Even disregarding the production aesthetic, which has all the relevance of a joke about Jay Leno’s chin, there is not much to love about Fra Doden Fodes Liv. The modus operandi here: either finding one marginally interesting riff and beating you over the head with it until you’re fed up (“Red Dawn” and “I Hail”) or finding none at all (“Som Var,” “Martyrens Kammer,” and “Nokken”). The rest of the running time is filled up with blastbeats of varying speed and intensity, but without enough contrasting dynamics this tactic suffers diminishing returns quickly. If it weren’t for the hysterical snarls, which are rather effective, it would even come across as toothless, as most of the tracks never carry enough power to succeed on raw aggression alone. Only closer “Our Land on Fire” works up the steam to triumph on those grounds. It ties for best track with “Red Dawn,” which has a good Viking riff as the main attraction.
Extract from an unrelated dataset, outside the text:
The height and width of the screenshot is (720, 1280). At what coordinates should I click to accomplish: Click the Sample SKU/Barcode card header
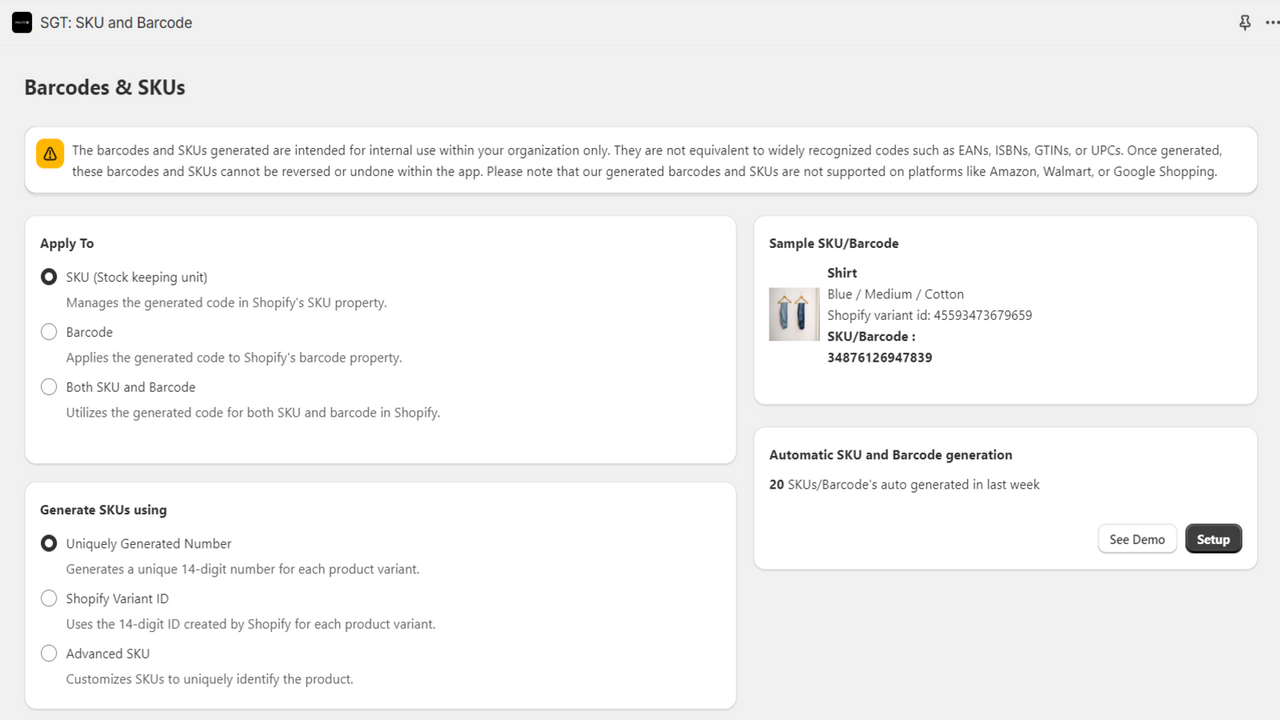click(833, 243)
And this is where we come back around to the topic at hand because it is my sincere belief that a good production, with both body and venom, would have made a lot of difference here. The thin sound and overbearing distortion transform the blastbeats into static from a broken TV, while it could have been a spiked sledgehammer to the face. The increased detail would have gone a long way to decrease, if not erase, the monotony that pervades the album. It would never have been a masterpiece, there’s not enough memorable material for that. But turning the detached blasts into precision bombardments means it could be enjoyable, a quality it now sorely lacks.
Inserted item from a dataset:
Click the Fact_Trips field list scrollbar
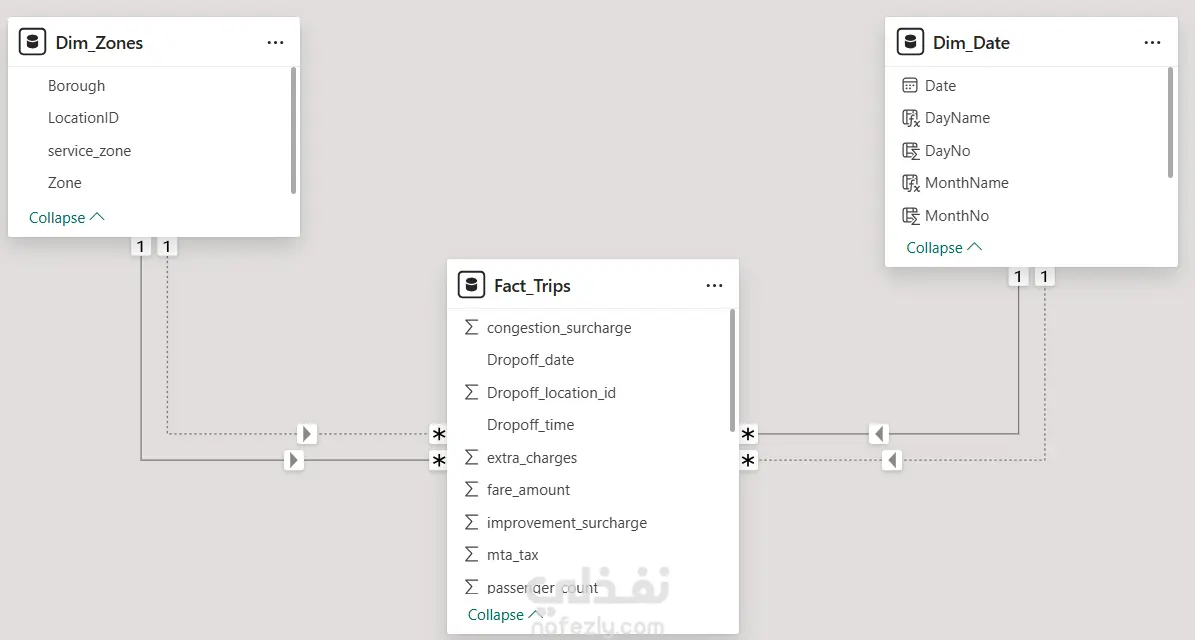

Still, the philosophy behind doing this in 2016 eludes me. A decent production is attainable even for unsigned bands and many classic black metal bands have demonstrated the merits of a tailored sound. The sole remaining reason is spitting in the face of society, but that line of reasoning is 20 years out of date. At this point, it’s not even aping the bands you love; it’s aping their descendants. Multiple layers of copycatting seem to me the very antithesis of what black metal is about. I trust the kvlt, the grim and the frostbitten will eat this up regardless and I will be decried as the mainstream reviewer who just doesn’t get it, man. And maybe they’re right. After all, I was a toddler during the second wave and have no nostalgia for it. But whether I listen to the album on its terms or my own, I come to the same conclusion: Fra Doden is not worth the time or money.